Stored dataset items:

=======

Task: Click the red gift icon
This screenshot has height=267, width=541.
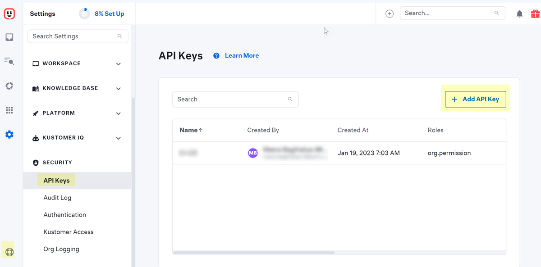Action: pos(535,14)
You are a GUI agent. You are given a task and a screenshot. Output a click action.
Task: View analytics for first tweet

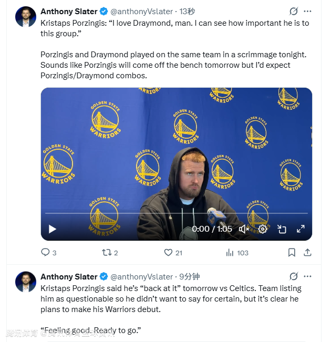(230, 253)
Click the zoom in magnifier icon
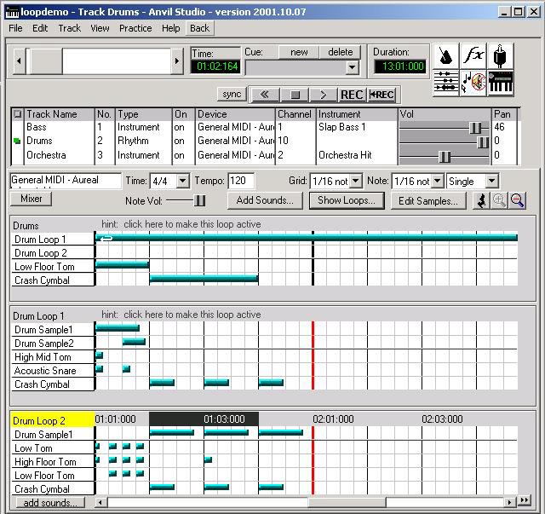The height and width of the screenshot is (514, 545). click(x=500, y=200)

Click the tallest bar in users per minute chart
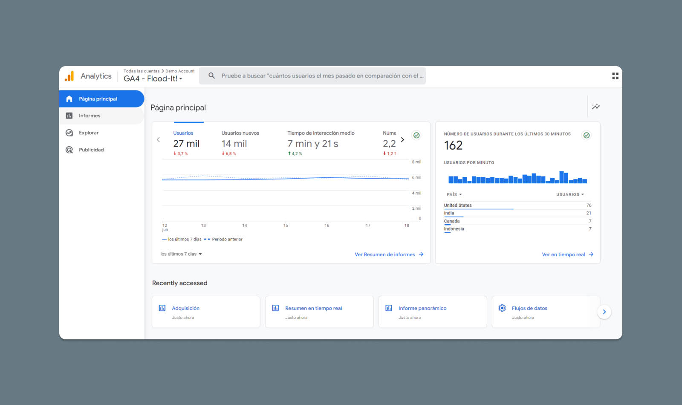(x=561, y=177)
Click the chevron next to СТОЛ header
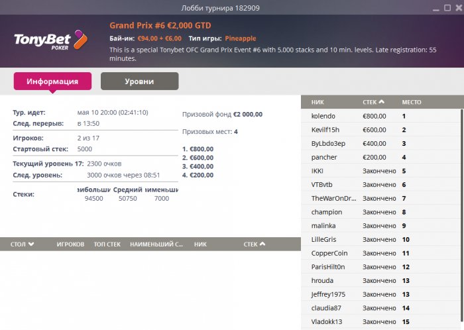This screenshot has width=464, height=330. point(30,244)
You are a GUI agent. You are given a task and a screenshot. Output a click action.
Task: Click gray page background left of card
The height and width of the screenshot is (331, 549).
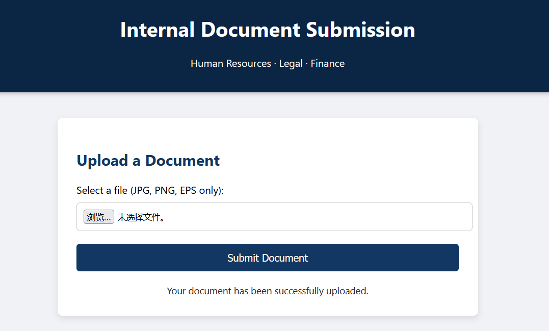[28, 214]
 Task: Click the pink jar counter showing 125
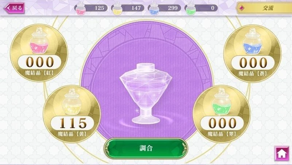click(91, 8)
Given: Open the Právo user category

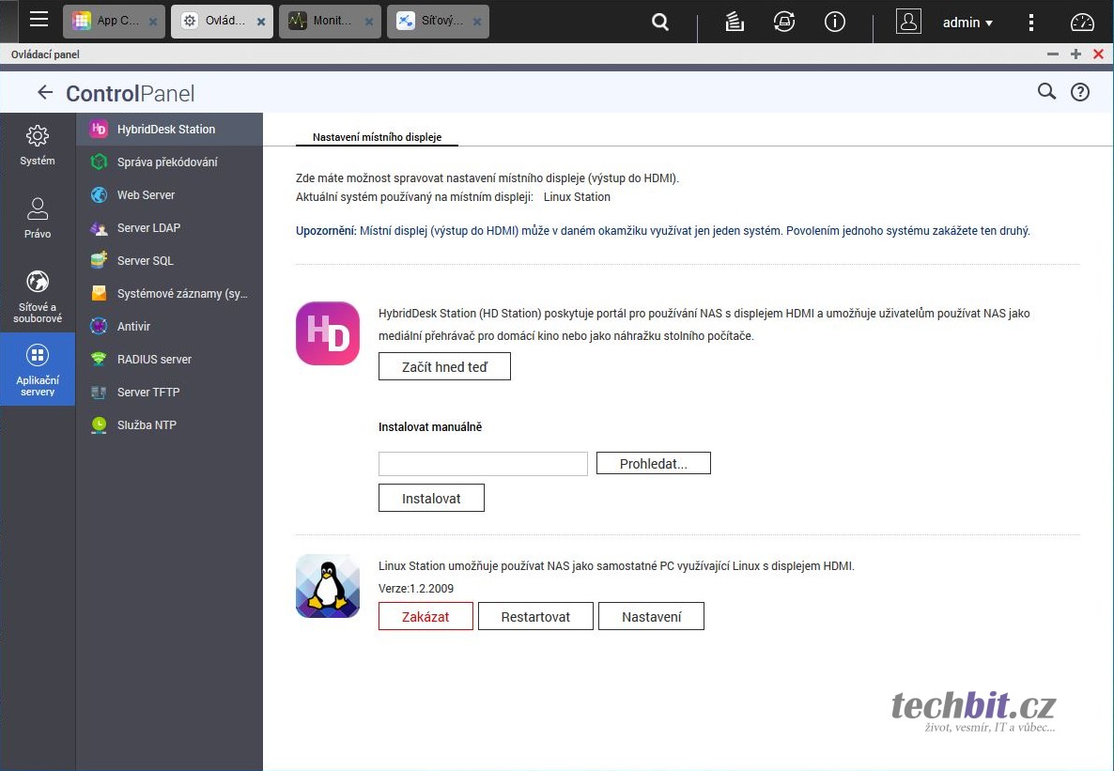Looking at the screenshot, I should coord(38,218).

=======

**Work required**
An exact reproduction of the data above is required, with every picture removed.

**Answer section**
Task: Click the red gift icon
This screenshot has height=267, width=541.
Action: pos(535,14)
You are a GUI agent. You are given a task and a screenshot. Output a click action.
Task: View analytics for first tweet

(230, 253)
Click the zoom in magnifier icon
The height and width of the screenshot is (514, 545). click(x=500, y=200)

Click the tallest bar in users per minute chart
(x=561, y=177)
Click the chevron next to СТОЛ header
This screenshot has width=464, height=330. point(30,244)
You are a GUI agent. You are given a task and a screenshot. Output a click action.
Task: Click gray page background left of card
The height and width of the screenshot is (331, 549).
[28, 214]
 Task: Click the pink jar counter showing 125
click(91, 8)
Given: Open the Právo user category

Looking at the screenshot, I should coord(38,218).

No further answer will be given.